Puasa Syawal kita kenal miliki keunggulan yang besar yaitu miliki pahala puasa setahun penuh. Demikian hari kemarin puasa wajib di bulan suci Ramadhan sudah selesai dilalui. Hari kemenangan, dengan kata beda Idul Fitri 1439 H juga telah tiba, di mana ini memberi isyarat seandainya bulan telah bertukar jadi bulan Syawal. Datangnya bln. Syawal ini yang pasti telah disambut demikian ketertarikan dan suka oleh seluruh kaum muslim. Setelah rayakan hari kemenangan, ada beribadah sunnah yang dapat dijalankan di bulan syawal ini, yaitu puasa syawal yang dijalankan selama 6 hari pada bln. syawal. Seperti hadist yang berbunyi :

Advertisements

“Barang siapa yang berpuasa Ramadhan kemudian berpuasa enam hari di bulan Syawal, maka dia berpuasa seperti setahun penuh” (HR. Muslim no.1164)

Hukum dari puasa pada bulan syawal memanglah sunnah, yang berarti diperbolehkan untuk ditinggalkan. Akan tetapi, dengan keutamaan yang begitu besar, seperti puasa satu tahun, jadi memang sangat disayangkan jika momen bulan syawal yang saat ini masih berjalan beberapa hari tidak dimanfaatkan untuk semakin memperbanyak ibadah sunnah seperti salah satunya puasa syawal.

Waktu penyelenggaraan ibadah puasa sunnah di bulan syawal sendiri adalah usai Idul Fitri. Boleh dikerjakan 6 hari secara beruntun dan boleh juga tidak berurutan yang terpenting masih pada bulan syawal. Kemudian puasa sunnah di bulan Syawal juga baru boleh dikerjakan setelah hutang puasa wajib lunas, yang mana memang wajib perlu didahulukan, sebelum menjalani ibadah sunnah.
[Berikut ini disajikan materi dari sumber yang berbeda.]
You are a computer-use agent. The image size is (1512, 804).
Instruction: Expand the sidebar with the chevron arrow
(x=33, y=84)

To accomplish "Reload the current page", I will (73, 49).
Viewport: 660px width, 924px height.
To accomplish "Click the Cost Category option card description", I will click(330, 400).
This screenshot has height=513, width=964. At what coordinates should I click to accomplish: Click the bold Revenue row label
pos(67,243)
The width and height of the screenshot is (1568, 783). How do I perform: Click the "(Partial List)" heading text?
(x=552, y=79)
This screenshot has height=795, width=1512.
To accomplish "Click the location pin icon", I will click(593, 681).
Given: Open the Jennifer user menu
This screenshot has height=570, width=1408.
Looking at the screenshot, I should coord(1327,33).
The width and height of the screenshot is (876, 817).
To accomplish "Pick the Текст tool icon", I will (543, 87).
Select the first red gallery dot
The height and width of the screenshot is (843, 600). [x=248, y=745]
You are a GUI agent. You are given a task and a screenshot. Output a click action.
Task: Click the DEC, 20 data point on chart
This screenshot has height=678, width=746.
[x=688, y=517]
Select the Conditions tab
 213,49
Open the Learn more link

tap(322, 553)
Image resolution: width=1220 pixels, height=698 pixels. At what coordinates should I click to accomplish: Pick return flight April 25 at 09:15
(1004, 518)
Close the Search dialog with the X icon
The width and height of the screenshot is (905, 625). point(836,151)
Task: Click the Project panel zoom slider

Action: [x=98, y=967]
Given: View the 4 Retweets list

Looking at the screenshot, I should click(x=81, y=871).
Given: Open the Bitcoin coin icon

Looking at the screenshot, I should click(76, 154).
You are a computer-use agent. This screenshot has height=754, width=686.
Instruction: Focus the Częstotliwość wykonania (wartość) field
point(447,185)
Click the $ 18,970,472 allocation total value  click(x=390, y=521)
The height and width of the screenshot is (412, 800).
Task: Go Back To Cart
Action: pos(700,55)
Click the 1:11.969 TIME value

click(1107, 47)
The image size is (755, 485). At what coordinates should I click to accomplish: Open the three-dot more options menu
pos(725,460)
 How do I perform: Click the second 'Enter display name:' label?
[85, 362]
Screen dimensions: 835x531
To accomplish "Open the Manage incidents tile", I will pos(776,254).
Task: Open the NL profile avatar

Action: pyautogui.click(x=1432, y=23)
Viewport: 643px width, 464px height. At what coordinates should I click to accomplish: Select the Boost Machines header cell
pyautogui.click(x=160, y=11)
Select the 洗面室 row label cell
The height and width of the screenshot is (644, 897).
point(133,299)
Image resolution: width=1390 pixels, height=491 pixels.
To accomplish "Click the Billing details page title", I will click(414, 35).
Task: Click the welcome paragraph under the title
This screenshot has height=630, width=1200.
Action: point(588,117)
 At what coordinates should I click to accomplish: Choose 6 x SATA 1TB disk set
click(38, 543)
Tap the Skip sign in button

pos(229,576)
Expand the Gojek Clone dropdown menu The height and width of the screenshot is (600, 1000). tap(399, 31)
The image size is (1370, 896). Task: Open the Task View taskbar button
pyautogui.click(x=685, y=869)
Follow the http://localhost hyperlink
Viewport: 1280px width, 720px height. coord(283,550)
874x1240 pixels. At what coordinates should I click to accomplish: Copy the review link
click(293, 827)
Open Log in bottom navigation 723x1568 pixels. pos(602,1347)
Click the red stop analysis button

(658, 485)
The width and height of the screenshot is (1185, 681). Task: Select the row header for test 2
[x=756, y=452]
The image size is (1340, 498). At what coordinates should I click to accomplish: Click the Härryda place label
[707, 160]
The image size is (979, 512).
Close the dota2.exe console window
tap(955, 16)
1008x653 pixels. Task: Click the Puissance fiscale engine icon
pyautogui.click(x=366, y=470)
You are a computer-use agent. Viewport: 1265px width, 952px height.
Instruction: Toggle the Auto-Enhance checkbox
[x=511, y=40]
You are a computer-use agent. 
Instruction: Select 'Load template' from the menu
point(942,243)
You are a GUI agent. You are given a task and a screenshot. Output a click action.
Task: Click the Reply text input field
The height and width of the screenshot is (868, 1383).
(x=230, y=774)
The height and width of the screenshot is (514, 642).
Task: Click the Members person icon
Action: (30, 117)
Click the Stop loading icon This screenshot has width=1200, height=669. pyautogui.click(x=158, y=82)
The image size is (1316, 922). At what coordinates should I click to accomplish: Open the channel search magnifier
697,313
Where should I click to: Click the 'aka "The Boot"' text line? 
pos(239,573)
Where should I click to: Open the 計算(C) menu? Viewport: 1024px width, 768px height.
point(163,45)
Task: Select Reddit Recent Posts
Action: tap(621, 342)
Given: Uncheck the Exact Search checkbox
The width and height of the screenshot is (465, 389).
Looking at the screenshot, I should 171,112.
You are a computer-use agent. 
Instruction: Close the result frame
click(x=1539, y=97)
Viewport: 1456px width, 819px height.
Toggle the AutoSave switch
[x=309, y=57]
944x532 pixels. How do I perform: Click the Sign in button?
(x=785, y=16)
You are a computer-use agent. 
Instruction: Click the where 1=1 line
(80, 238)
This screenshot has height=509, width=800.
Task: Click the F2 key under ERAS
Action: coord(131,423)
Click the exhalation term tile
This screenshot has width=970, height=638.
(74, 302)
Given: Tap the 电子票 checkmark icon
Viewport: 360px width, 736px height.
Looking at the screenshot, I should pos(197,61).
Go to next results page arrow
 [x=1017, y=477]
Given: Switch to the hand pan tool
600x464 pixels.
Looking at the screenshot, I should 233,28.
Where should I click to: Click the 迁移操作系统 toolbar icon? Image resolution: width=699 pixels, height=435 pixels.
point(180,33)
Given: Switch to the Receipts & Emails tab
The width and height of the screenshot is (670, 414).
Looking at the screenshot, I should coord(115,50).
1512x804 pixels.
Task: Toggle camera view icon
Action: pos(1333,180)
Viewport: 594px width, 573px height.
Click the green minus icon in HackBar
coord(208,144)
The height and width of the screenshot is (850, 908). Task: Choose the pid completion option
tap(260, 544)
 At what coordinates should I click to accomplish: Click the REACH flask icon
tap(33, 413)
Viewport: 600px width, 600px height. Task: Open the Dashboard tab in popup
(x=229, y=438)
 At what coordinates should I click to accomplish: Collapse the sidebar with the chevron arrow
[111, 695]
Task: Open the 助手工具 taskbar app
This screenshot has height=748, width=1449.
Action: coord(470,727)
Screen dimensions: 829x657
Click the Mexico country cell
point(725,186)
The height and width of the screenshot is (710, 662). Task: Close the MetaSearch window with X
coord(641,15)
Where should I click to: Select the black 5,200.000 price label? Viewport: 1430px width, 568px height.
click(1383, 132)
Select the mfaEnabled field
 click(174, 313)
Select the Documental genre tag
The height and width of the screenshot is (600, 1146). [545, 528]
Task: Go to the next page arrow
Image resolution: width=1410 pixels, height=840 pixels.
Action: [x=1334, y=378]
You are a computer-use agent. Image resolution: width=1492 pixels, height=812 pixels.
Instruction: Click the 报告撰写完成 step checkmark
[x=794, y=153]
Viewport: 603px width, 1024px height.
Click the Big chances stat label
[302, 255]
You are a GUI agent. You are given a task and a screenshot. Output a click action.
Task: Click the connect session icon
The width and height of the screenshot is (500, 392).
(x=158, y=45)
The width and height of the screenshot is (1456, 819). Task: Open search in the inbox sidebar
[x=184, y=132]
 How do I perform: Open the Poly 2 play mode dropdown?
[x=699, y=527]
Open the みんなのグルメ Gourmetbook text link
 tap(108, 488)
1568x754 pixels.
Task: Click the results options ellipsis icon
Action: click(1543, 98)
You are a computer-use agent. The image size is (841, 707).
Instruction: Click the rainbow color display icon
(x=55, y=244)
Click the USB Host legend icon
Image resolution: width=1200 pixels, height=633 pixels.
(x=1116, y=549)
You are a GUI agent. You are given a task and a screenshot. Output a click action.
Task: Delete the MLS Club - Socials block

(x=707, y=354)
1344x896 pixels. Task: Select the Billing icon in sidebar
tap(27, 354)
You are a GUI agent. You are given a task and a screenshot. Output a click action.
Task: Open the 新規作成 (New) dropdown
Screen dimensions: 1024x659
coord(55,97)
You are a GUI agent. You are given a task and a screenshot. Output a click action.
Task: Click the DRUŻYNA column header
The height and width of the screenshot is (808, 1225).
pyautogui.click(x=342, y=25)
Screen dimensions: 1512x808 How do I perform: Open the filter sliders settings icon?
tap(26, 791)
Selanjutnya adalah ketika hendak menjalani ibadah sunnah puasa di bulan syawal, tentunya akan jauh lebih baik untuk memantapkan hati dengan keniatan dan juga niat dalam ucapan secara lisan. Seperti yang diketahui bahwa setiap tindakan perlu untuk dimulai dari keniatan terlebih dahulu. Untuk bacaan niat puasa sunnah syawal adalah sebagai berikut :

“Nawaitu shouma ghodin ‘ansittatin min syawali sunnatan lillahi ta’ala”

Yang artinya adalah :

“Saya niat berpuasa sunnah 6 hari di bulan Syawal karena Allah

Puasa sunnah syawal lebih diutamakan untuk dikerjakan sesudah idul fitri, meskipun memang di penghujung-penghujung bulan Syawal juga diperbolehkan. Dalam penyelenggaraannya pun lebih diutamakan 6 hari beruntun walaupun jika tidak beruntun pun diperbolehkan.